As the #1 Mobile Attribution and Analytics platform, AppsFlyer is committed to providing its customers full transparency and control over their users personal data, empowering them in their pathway to GDPR compliance.
What it Means What is the GDPR and how does it affect AppsFlyer customers?
On May 25, 2018, The European Union began the enforcement of a new data privacy law called the General Data Protection Regulation (GDPR) replacing the previous Data Protection Directive. A primary aim of the GDPR is to provide people in the EU greater control over their personal data and data which is collected about them.
Any company that collects (or processes on behalf of the company that collects) personal data of persons in the EU falls under the scope of the GDPR, even if the company has no physical presence in the European Union. This means that most businesses with a global or online presence, including AppsFlyer’s customers are affected.
Our Commitment to You How does AppsFlyer prepare for the GDPR?
At AppsFlyer, data privacy and security are at our core. Our state-of-the-art real-time infrastructure, advanced security and data protection, independent certifications and global regulatory compliance have earned the trust of the world’s leading brands.
AppsFlyer is committed to and investing significant and strategic resources — implementing rigorous technical measures and working with leading third party consultants — to provide diligent GDPR compliance across our solutions and teams.
AppsFlyer’s data transfer practices are certified under the EU-U.S. Privacy Shield Framework. EU and US clients can rely on the Privacy Shield Framework to transfer data lawfully between the EU and the US and vice versa.
AppsFlyer has implemented appropriate technical and organizational measures for ensuring that, by default, only personal data which is necessary for each specific purpose of the service are processed, strictly in accordance with our customers’ instructions and configuration.
Personal Data is collected only when we obtain assurances of user consent
Anonymized and encrypted personal data options
No selling or re-brokering of personal data
SDK opt-out/opt-in options
Honoring do-not-measure privacy choices
Maintain a Connected and Compliant Digital Stack
OpenGDPR is a universal, secure, and common framework for compliance with GDPR mandated data subject rights. The OpenGDPR framework presents a public API specification along with a recommended set of best practices for implementing and maintaining a connected and compliant stack.
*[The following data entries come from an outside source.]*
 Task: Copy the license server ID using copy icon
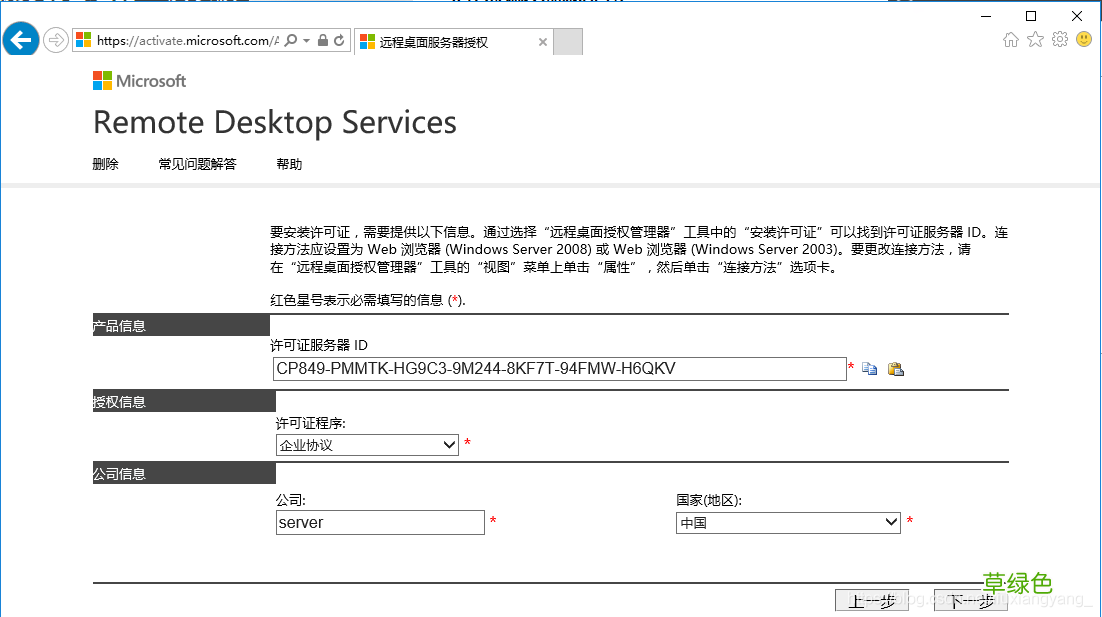pos(869,368)
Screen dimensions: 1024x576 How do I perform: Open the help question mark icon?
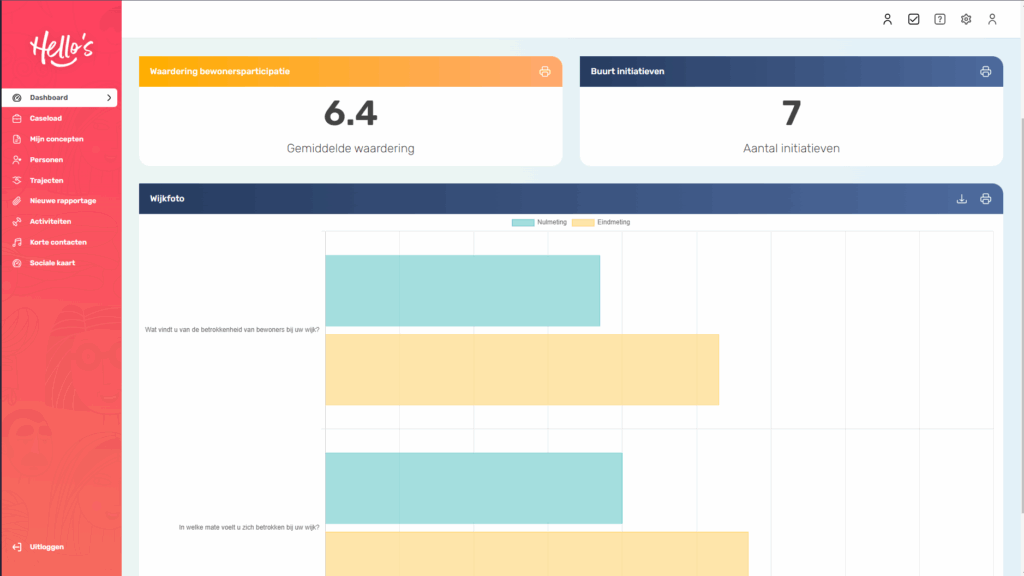pyautogui.click(x=940, y=19)
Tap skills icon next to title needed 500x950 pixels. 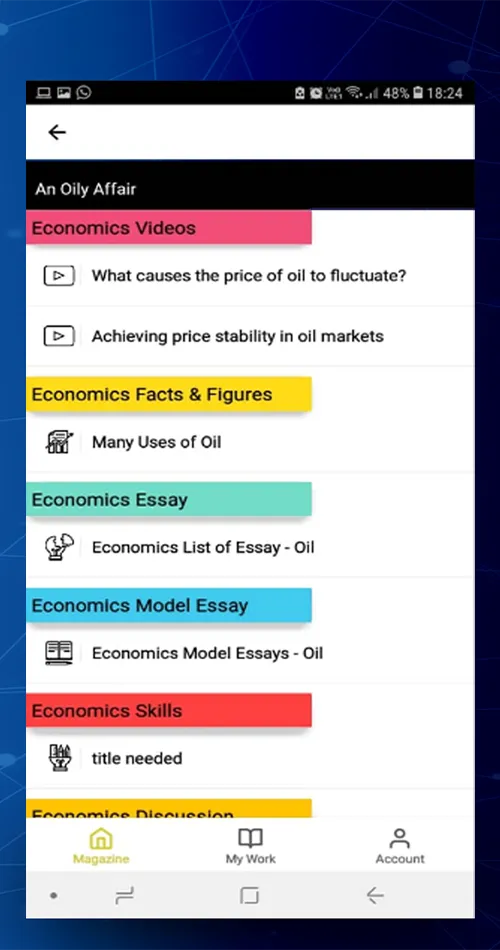tap(59, 758)
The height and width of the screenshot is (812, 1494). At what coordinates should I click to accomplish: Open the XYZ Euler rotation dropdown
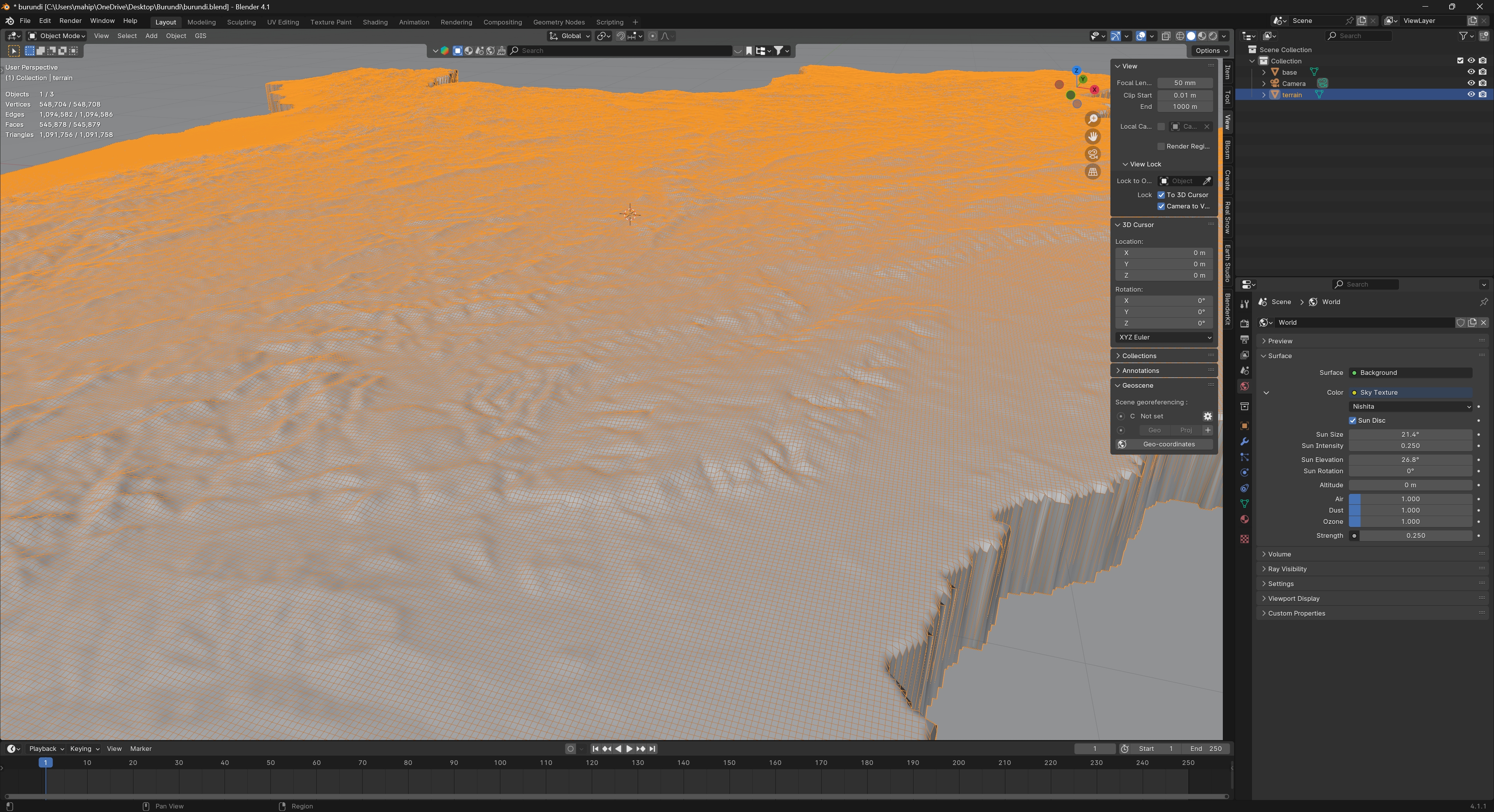(x=1164, y=337)
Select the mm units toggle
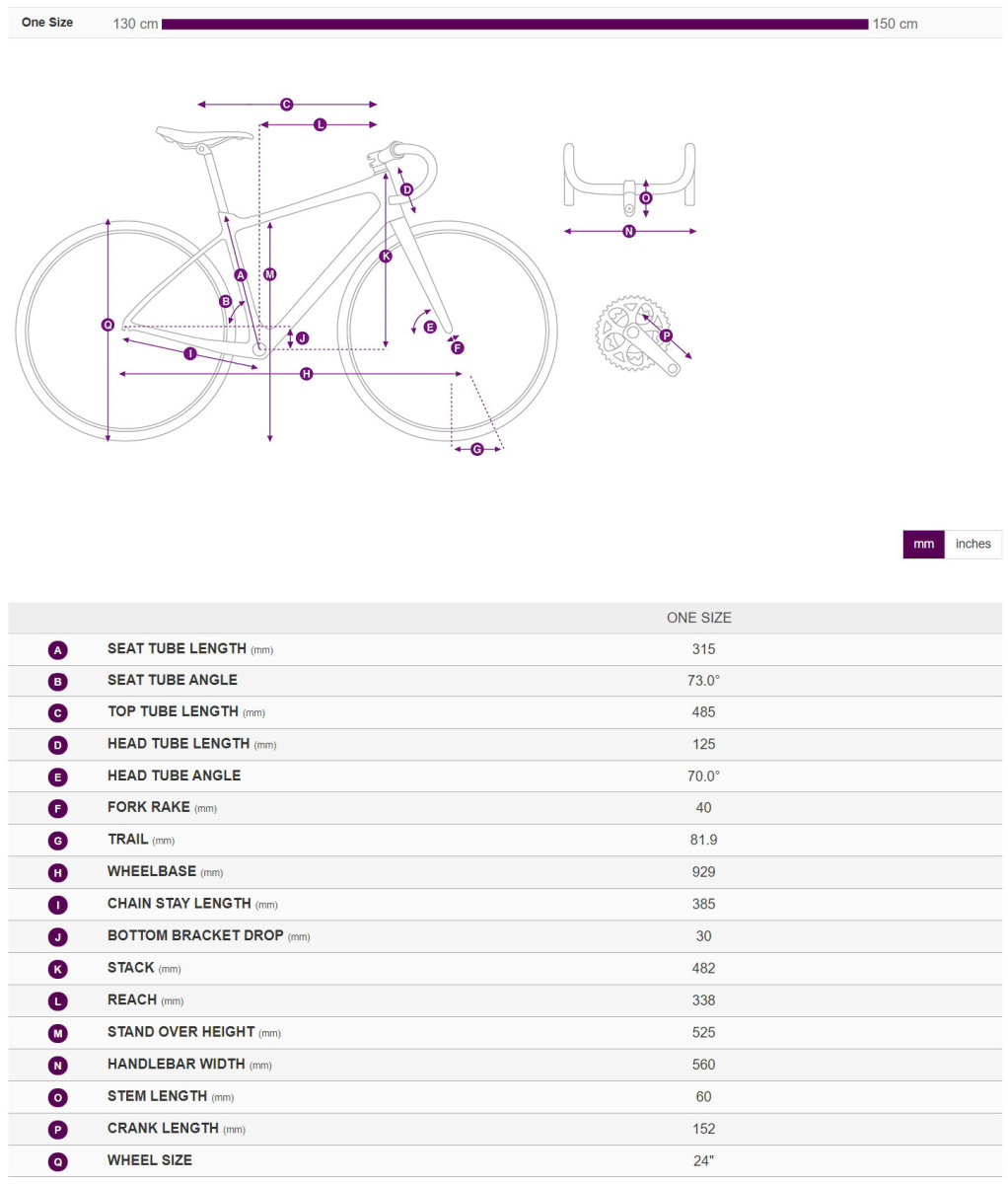This screenshot has height=1184, width=1008. click(923, 544)
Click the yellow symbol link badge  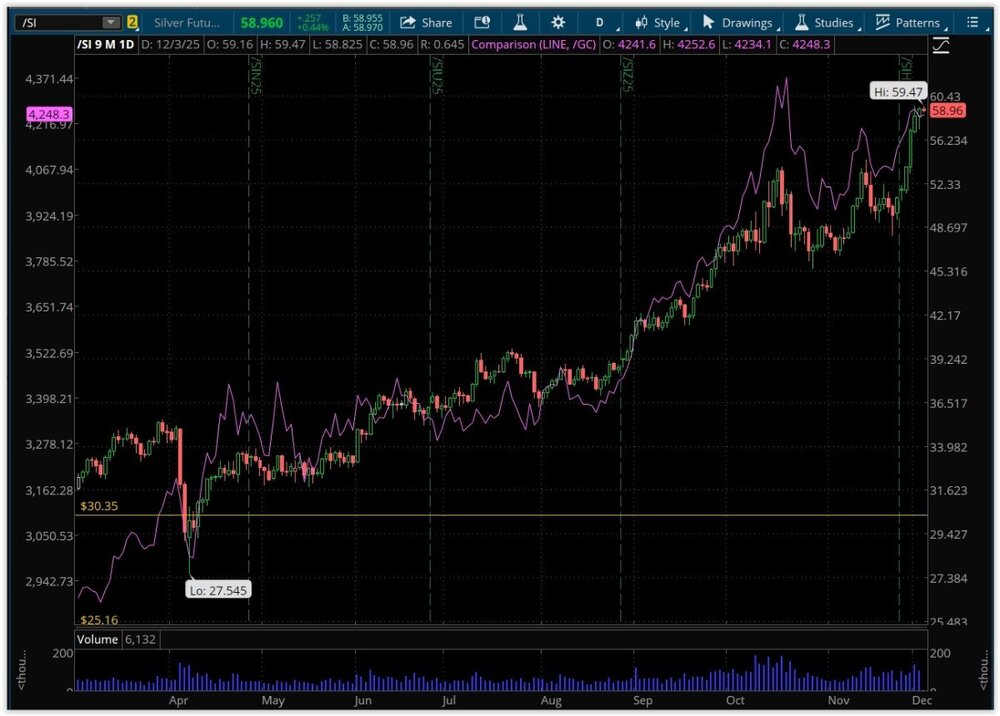(x=132, y=22)
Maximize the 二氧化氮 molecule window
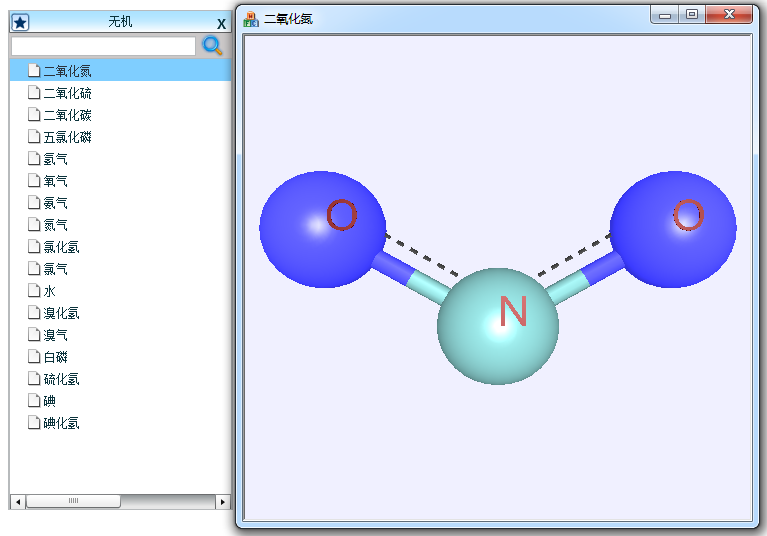This screenshot has height=536, width=767. pyautogui.click(x=692, y=14)
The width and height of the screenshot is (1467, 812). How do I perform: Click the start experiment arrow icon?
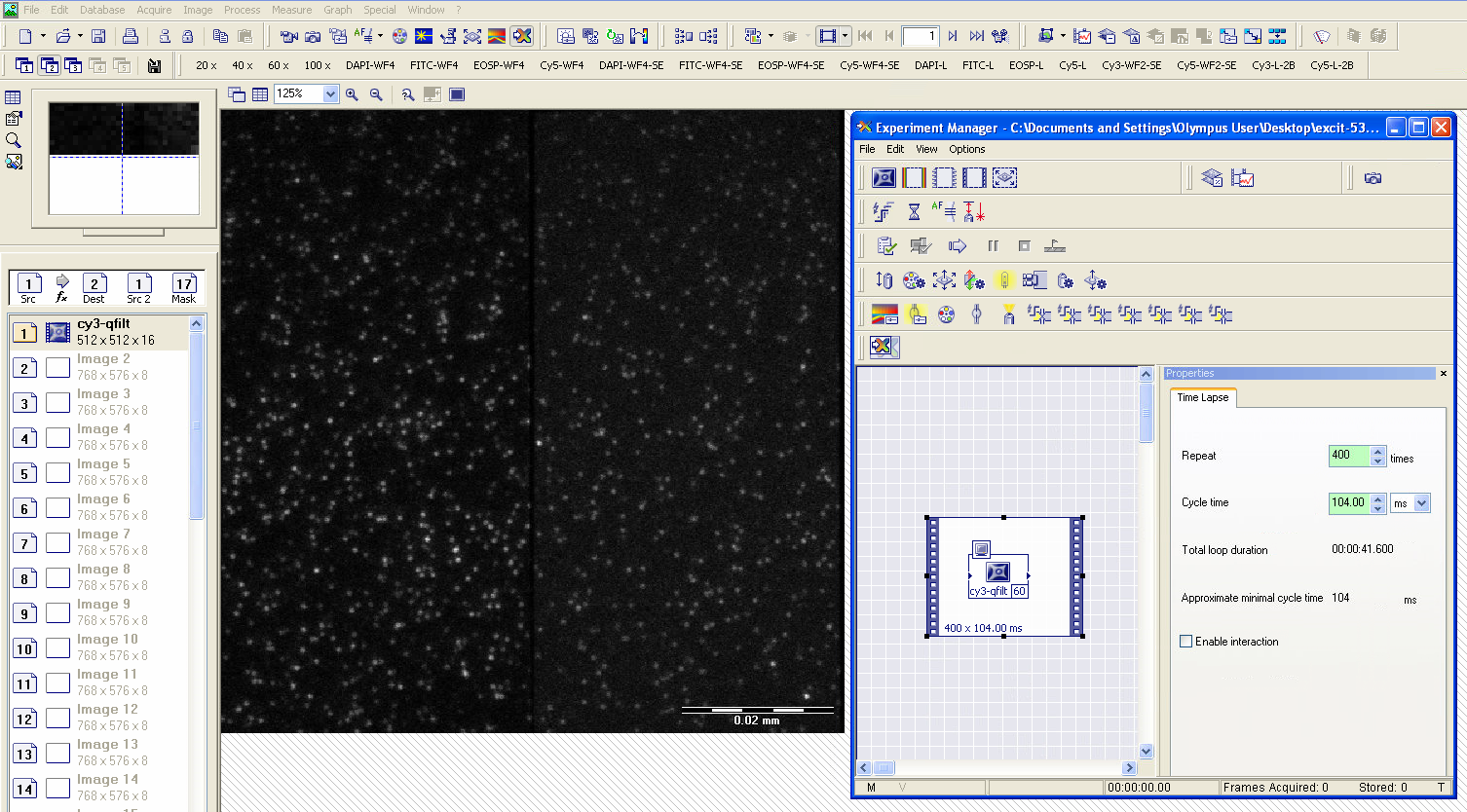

By adopting OpenGDPR, brands can reliably address data subject requests across their partner ecosystems, in near real-time.
GDPR Best Practices How AppsFlyer clients can prepare for the GDPR
Mobile app developers and advertisers utilize unique, personal identifiers to measure and understand their performance, optimize their app’s effectiveness and marketing. To ensure that you are complying with the GDPR’s personal data security requirements, here is a list of 6 key recommended measures to take towards GDPR readiness:
Use established third party tools that follow the top industry standards, like AppsFlyer.
Map out and document all data collection, processing and storage, as well as the data processing lifecycle. Ensure adequate security is employed at every stage.
Obtain informed and unambiguous user consent for the collection and use of personal data for the specific purposes for which you are collecting this data.
Does your app really need all the data it accesses? Strive to use only what is absolutely necessary for the purposes of the service provided to your end users.
Manage and respond to users’ requests, including consent withdrawal.
Identify potential weak links within your technology.
FAQ Clear answers to your GDPR questions
Does the GDPR apply if we are not an EU based company?
Even non-EU based companies will be subject to the GDPR if they offer goods or services in the EU or otherwise monitor the behavior of individuals in the EU.
What information does the GDPR apply to?
The GDPR applies to Personal Data. However, Personal Data is broadly defined and includes identifiers such as IP address, cookies, and device ID’s. Therefore, under such definition data collected by you through your use of AppsFlyer may be deemed Personal Data under the GDPR.
Does all personal data need to be stored in the EU?
No. The GDPR provides clear rules and frameworks under which personal data may be transferred and processed outside the EU. For example data may be transferred to countries deemed by the European Commission as having adequate privacy laws. Furthermore, data may be transferred under certain frameworks approved by the European Commission, such as the US-EU and Swiss-US Privacy Shield frameworks and Standard Model Contracts.
How does AppsFlyer handle the data it receives when customers use the AppsFlyer service?
Does AppsFlyer have a Data Processing Agreement to cover GDPR requirements?
A word from our lawyers: Nothing stated here is legal, compliance or other advice. It is provided only for your informational and convenience purposes. You should work closely with legal and other professional advisors to determine exactly how the GDPR may or may not apply to you. As we explained above, AppsFlyer is merely a processor of data which you, as the controller of your users’ data, make available to us. So, AppsFlyer can never directly engage with your users nor address their requests. You remain in charge of meeting your data subject users’ requests and we can help you by providing tools to streamline this process.